Dhaulagiri

Dhaulagiri
   DHAULAGIRI HIMALAYA 1976

25 years ago the "Aquile di San Martino" on Dhaulagiri

The Makalu Himal 2001 Expedition has in some respects its roots in the hundred year history of the Gruppo delle Aquile di San Martino. Exactely 25 years ago on 4 May 1976 Giampaolo Zortea and Silvio Simoni, two members of the Aquile di San Martino group of Mountain Guides, planted their ice axes on the summit of Dhaulagiri. Engulfed in a storm, they pulled out the Italian, Nepalese and Aquile flags.

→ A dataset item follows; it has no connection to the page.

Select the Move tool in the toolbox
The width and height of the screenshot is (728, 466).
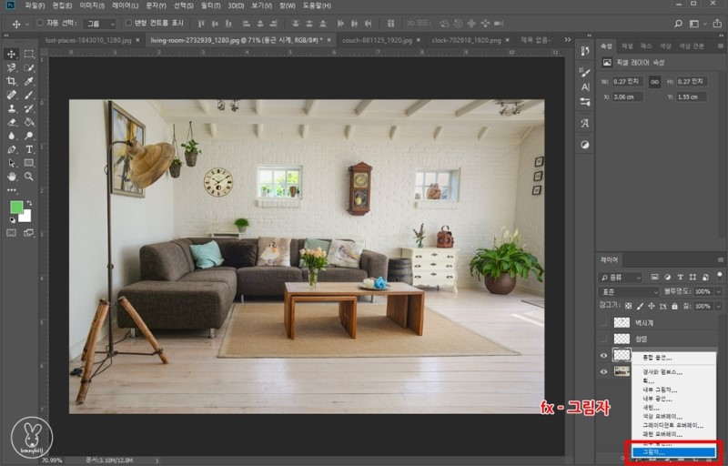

This was the first 8000m peak to be climbed by Mountain Guides from Primiero and San Martino and the third Italian ascent of an 8000m Himalayan giant.

The Dhaulagiri expedition came about and was organised in an extremely short period of time. A meeting between Francesco Santon, who owned a permit for the unclimbed SW crest, and the head of the Mountain Guides Renzo Debertolis lay the foundations for the expedition. At the beginning of December 1975 the Mountain Guides from San Martino decided to go ahead with the expedition and so speedy preparations began. The expedition left from Milan to Kathmandu on 23 February 1976 and included Renzo Debertolis (Expedition leader), Francesco Santon (Vice expedition leader), Sergio Martini and Luigi Henry, the doctor Achille Poluzzi and the Aquile Mountain Guides Camillo De Paoli, Gian Paolo De Paoli, Luciano Gadenz, Gian Pietro Scalet, Silvio Simoni, Giampaolo Zortea and Edoardo Zagonel.

The expedition reached the foot of Dhaulagiri's south crest on 17 March where a deposit camp was established. Five days later the true Base Camp was raised to 4610m beneath the north face.

Bad weather
, heavy snowfalls and high winds hampered the expedition's progress but throughout April they managed to establish camps along the NE crest. This tiring but indispensable work required a great effort on the part of many mountaineers and the leading party which had climbed along the crest above 7000m found that they had no support party. The only chance of victory lay in the hands of the three mountaineers who had established Camp 5 at 7450m.

On 4 May Giampaolo Zortea, Silvio Simoni and Luciano Gadenz left their small tent at Camp 5 and began the final push. Luciano Gadenz turned back at 7900m due to frostbite, and it was he who announced the successful ascent at 16.05 on 4 May to the Expedition Leader Renzo Debertolis.

Giampaolo Zortea and Silvio Simoni reached the summit of Dhaulagiri engulfed in a storm and clouds at 14.30 on 4 May 1976.